Unsupervised Manifold Alignment with TopoGAN

Aligning multi-modal biological data without correspondence information available across modalities

More Info
expand_more

Abstract

Single-cell multi-modal omics promises to open new doors in bioinformatics by measuring different aspects of cells, thus offering multiple perspectives on the underlying biological phenomenon. Although simultaneous multi-modal measurement protocols do exist, their inherent technical limitations necessitate focus on single modality measurements. These single modality measurements, however, destroy the cell in question, thus making simultaneous measurements impossible. This gives rise to a great availability of multi-modal biological data with no inter-data set sample/feature correspondence. This work proposes a novel approach to align multi-modal data sets in an unsupervised fashion using an Autoencoder to obtain latent embeddings of the modalities and a Generative Adversarial Network to align these latent representations.
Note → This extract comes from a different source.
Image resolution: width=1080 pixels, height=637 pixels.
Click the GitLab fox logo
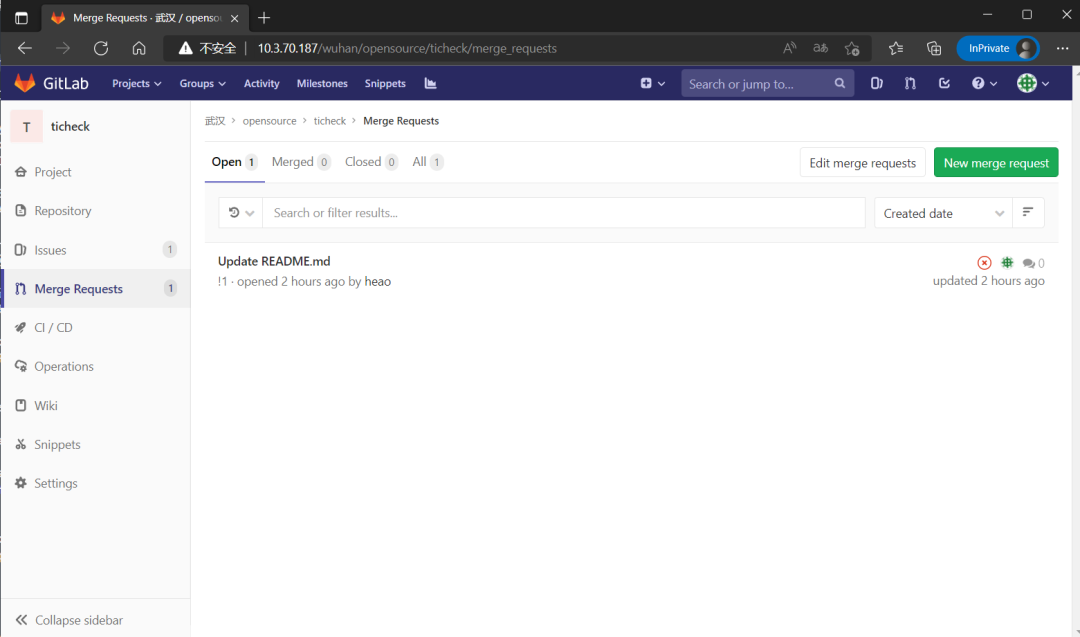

Minimising the topological error between the original and latent representations of a data set is central to this approach which enables not just the superposition but also alignment of different modalities. Two recently published methods, UnionCom and MMD-MA, have been used for comparison and benchmarking. The approach, termed TopoGAN, has been demonstrated to give consistently stable alignments, give better quantitative performance in realistic unsupervised settings, and scale much better in terms of memory requirements as compared to these state-of-the-art methods.